Primary Outcomes and Measures  Eight hospital income and use measures and 3 aggregate hospital quality measures were examined.

Results  Relative to 532 control hospitals, the 204 private equity–acquired hospitals showed a mean increase of $2 302 391 (95% CI, $956 660-$3 648 123; P = .009) in annual net income, an increase of $407 (95% CI, $296-$518; P < .001) in total charge per inpatient day, an increase of 0.61 (95% CI, 0.48-0.73; P < .001) in emergency department charge to cost ratio, an increase of 0.31 (95% CI, 0.26-0.37; P < .001) in total charge to cost ratio, an increase of 0.02 (95% CI, 0.01-0.02; P = .007) in case mix index, and a decrease of 0.96% (95% CI, 0.46%-1.45%; P = .002) in share of Medicare discharges. Medicaid’s share of discharges (−0.16%; 95% CI, −0.86% to 0.53%; P > .99) and total hospital discharges (98; 95% CI, −54 to 250; P > .99) did not change differentially in a statistically significant manner. The aggregate quality score for acute myocardial infarction increased by 3.3% (95% CI, 1.6%-5.0%; P = .002), and the aggregate score for pneumonia increased by 2.9% (95% CI, 1.8%-3.9%; P < .001) in private equity–acquired hospitals relative to controls. The aggregate score for heart failure (1.3%; 95% CI, −0.2% to 2.7%; P = .92) did not differentially change in a statistically significant manner. In subgroup analyses, HCA hospitals showed similar findings to the entire sample. Among non-HCA hospitals, the only statistically significant relative changes were the increase in the emergency department charge to cost ratio (0.30; 95% CI, 0.12-0.48; P = .02) and the decrease in Medicare’s share (−1.15%; 95% CI, −1.88% to −0.43%; P = .02). Non-HCA hospitals showed a decrease in the aggregate heart failure score (−3.3%; 95% CI, −5.3% to −1.3%; P = .01) and no statistically significant changes in the aggregate score for acute myocardial infarction (2.4%; 95% CI, −0.7% to 5.4%; P > .99) or pneumonia (0.2%; 95% CI, −1.4% to 1.7%; P > .99).

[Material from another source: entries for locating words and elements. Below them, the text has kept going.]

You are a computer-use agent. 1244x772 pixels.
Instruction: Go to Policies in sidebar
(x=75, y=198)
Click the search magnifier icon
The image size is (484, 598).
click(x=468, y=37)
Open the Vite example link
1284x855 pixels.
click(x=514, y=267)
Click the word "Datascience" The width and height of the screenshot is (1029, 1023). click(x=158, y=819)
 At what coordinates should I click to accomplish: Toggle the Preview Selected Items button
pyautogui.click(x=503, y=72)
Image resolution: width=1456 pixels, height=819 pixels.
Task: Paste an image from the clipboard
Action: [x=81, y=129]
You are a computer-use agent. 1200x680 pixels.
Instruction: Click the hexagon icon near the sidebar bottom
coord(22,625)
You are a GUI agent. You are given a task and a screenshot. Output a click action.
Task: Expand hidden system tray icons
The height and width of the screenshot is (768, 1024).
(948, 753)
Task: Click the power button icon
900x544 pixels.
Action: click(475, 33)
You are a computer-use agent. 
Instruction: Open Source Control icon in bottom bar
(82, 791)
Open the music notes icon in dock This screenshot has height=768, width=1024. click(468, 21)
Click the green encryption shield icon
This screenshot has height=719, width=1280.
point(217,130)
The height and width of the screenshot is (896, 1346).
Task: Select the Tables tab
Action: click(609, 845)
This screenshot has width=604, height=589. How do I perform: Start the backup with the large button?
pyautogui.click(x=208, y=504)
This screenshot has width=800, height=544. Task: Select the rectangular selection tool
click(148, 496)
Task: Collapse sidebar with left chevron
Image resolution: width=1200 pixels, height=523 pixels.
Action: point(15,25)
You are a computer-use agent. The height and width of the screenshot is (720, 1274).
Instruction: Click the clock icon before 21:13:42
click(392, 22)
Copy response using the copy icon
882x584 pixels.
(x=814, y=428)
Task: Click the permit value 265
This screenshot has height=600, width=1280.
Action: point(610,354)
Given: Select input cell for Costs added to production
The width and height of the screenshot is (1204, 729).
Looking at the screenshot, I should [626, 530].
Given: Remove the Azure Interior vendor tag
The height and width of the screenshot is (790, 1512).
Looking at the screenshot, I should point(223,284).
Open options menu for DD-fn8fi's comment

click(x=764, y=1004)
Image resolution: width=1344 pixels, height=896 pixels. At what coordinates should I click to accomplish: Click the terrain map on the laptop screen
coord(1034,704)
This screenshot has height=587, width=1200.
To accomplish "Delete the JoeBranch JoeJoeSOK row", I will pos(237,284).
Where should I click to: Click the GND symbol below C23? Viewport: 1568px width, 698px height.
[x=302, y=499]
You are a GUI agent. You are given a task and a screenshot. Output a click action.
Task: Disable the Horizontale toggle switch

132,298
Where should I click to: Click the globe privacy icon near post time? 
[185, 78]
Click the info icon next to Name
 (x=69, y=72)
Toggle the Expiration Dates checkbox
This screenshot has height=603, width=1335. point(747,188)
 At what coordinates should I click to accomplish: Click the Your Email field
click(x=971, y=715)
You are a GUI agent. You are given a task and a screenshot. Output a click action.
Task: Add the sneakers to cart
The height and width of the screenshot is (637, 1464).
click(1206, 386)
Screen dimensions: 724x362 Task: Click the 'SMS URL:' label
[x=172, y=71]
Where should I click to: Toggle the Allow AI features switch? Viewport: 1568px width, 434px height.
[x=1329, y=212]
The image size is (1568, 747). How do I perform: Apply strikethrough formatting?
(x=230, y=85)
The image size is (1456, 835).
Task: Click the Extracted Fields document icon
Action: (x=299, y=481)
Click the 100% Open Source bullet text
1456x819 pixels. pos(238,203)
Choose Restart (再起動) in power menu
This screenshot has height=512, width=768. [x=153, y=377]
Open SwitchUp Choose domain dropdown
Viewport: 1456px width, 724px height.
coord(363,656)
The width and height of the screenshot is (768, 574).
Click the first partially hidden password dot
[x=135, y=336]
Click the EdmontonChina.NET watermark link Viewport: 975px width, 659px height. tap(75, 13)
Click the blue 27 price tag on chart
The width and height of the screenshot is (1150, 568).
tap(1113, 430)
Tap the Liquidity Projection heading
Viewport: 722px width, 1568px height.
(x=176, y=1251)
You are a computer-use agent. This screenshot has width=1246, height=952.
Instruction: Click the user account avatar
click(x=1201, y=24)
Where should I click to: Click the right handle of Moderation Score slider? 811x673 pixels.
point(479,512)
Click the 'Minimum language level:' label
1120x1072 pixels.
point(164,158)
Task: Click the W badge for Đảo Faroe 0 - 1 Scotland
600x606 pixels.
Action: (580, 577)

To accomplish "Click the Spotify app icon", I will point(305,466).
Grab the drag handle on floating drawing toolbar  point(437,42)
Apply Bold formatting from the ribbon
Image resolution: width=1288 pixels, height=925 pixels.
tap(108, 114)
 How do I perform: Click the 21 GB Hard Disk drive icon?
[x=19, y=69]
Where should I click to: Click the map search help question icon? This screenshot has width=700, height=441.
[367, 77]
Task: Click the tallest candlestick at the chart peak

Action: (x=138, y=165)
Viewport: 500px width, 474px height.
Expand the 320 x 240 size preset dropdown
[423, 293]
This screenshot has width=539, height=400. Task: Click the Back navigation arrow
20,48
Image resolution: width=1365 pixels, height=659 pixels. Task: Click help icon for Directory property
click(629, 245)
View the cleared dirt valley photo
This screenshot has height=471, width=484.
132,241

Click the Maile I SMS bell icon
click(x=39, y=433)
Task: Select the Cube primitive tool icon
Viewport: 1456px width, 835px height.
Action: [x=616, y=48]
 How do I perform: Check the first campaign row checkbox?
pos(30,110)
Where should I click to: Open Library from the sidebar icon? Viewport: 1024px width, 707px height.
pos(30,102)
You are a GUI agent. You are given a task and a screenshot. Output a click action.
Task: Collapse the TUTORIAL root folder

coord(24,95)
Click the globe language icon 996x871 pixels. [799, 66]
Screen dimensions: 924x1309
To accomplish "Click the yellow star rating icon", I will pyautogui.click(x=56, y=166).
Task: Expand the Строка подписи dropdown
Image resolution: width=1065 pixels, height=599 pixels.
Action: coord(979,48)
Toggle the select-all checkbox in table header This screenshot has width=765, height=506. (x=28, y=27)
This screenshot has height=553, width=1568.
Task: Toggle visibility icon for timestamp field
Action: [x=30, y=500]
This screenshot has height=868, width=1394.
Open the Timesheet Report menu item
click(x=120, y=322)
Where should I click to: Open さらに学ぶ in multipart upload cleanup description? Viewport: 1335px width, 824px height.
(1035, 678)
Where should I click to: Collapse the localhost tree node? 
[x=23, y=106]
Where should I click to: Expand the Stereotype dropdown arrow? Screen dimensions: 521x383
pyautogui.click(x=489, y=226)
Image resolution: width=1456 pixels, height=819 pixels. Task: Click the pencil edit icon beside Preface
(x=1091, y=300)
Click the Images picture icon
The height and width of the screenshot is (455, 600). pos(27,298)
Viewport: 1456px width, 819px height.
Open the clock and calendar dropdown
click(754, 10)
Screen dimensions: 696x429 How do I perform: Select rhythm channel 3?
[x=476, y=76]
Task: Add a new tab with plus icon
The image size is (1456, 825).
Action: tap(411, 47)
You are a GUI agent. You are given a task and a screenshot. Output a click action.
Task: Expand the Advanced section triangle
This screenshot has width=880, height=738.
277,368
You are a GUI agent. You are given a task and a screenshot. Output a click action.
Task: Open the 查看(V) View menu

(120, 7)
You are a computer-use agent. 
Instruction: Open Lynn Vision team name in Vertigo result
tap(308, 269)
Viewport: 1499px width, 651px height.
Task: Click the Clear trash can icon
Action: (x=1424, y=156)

Conclusions and Relevance  Hospitals acquired by private equity were associated with larger increases in net income, charges, charge to cost ratios, and case mix index as well as with improvement in some quality measures after acquisition relative to nonacquired controls. Heterogeneity in some findings was observed between HCA and non-HCA hospitals.